Aebischer und Hickisch, bei ihren Chinko-Touren 2012 beide erst 25 Jahre alt, ließen sich nicht lange bitten. Nur war der Spaß nicht umsonst zu haben. Die zwei schrieben eine Liste, was das alles kosten würde: vier Ferngläser à 217,44 US-Dollar, 37 Kamerafallen zu je 240 Dollar, ein Team aus Trägern, Fährtenlesern, Jagdführern, für siebzig Tage machte das allein 14.002 Dollar, dann die Flüge, Transport in den Busch, Medikamente, Notebook, Satellitentelefon, Batterien und und und. Auf 51.836 Dollar und einen Cent kamen sie.

Das Klinkenputzen auf der Suche nach dem großen Sugar Daddy, dem freigiebigen Sponsor, verlief frustrierend. Internationale NGOs machen seit langem einen großen Bogen um den Chinko. „Viele staatliche Institutionen, aber auch NGOs fanden das Risiko sehr groß und wollten nicht die Verantwortung für eine solche Expedition übernehmen“, erzählt Aebischer. Alle winkten ab: vom WWF bis zu den Großkatzenschützern von Panthera. Zu gefährlich, zu aufwendig, und mit dem Mini-Etat sowieso nicht zu machen, hieß es.

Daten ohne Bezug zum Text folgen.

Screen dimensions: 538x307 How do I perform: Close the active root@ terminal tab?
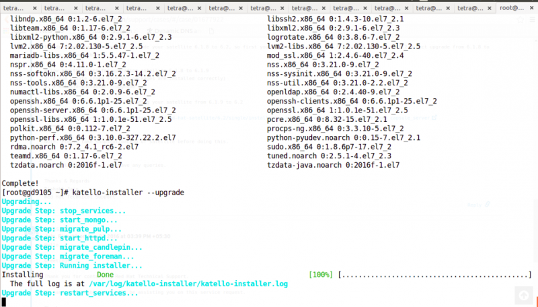click(x=531, y=8)
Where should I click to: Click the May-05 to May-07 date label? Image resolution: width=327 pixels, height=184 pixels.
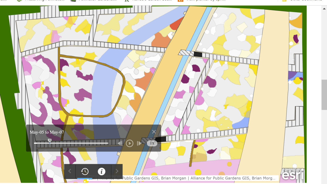pyautogui.click(x=47, y=132)
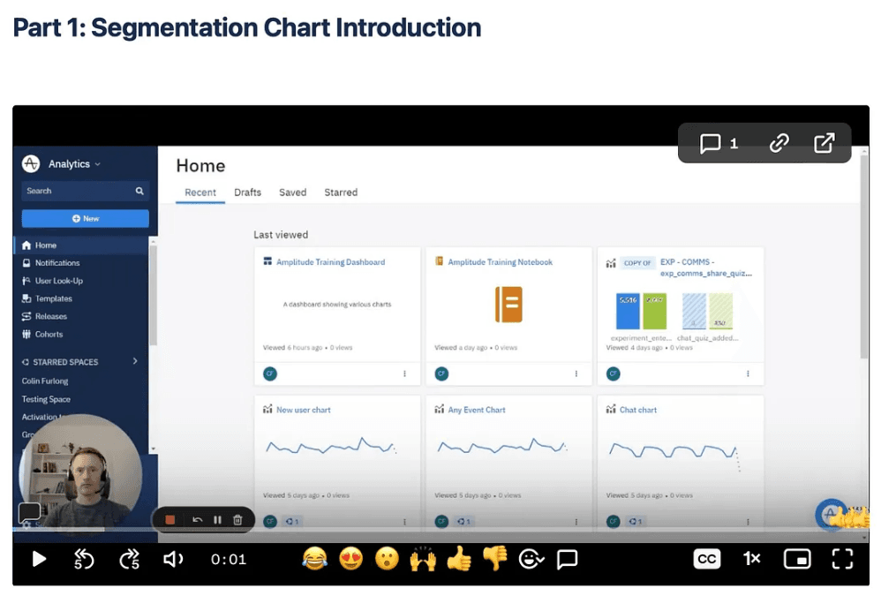The height and width of the screenshot is (596, 881).
Task: React with heart eyes emoji
Action: 350,558
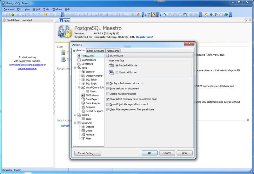This screenshot has width=254, height=174.
Task: Collapse the Data Grid tree node
Action: point(75,123)
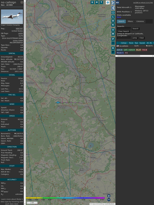
Task: Zoom in on the map
Action: click(x=109, y=196)
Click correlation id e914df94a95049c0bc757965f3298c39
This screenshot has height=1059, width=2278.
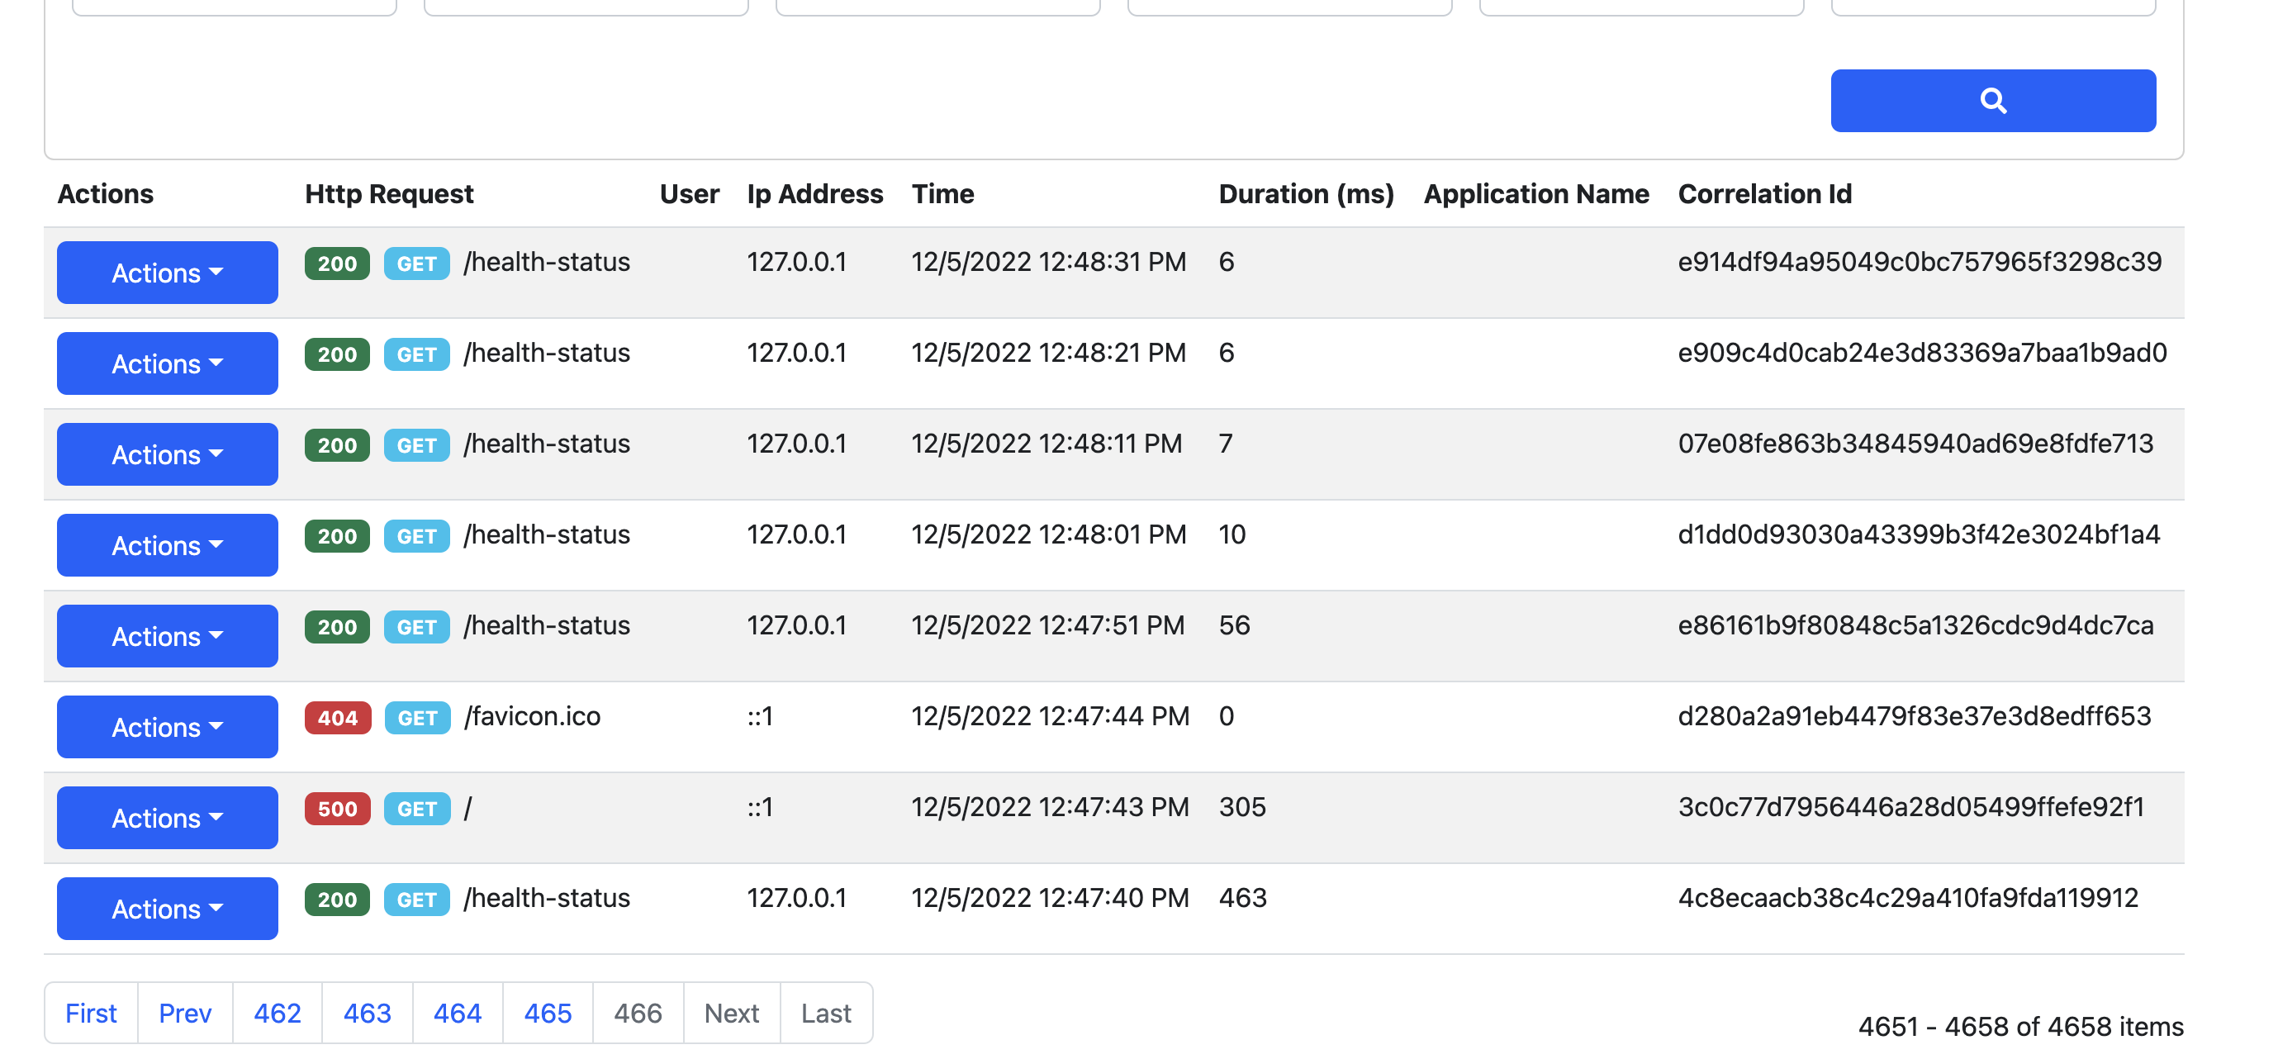click(x=1919, y=262)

Das Duo ließ sich nicht beirren, legte eigenes Geld auf den Tisch, sammelte bei Freunden, Familie und Firmen, kratzte 50.000 Euro zusammen. Später gelang es, noch 12.000 Euro bei der Basler Stiftung für biologische Forschung loszueisen. Ziel der Expedition war es, die im Chinko vorhandenen Großsäugetiere zu erfassen, ihre bevorzugten Habitate zu bestimmen und die Populationsgrößen abzuschätzen.

Als dann in Afrika die zoologischen Neuigkeiten von den Speicherkarten der Kamerafallen nur so herunterplumpsten wie Elefantenköttel, da wollten auch die Großkatzenschützer von Panthera in New York aufspringen, und in Washington schickte sich die National Geographic Society flugs an, ihren Mann für Afrika in Marsch zu setzen. Der mußte am Ende aber doch passen, als in der Zentralafrikanischen Republik der Bürgerkrieg ausbrach.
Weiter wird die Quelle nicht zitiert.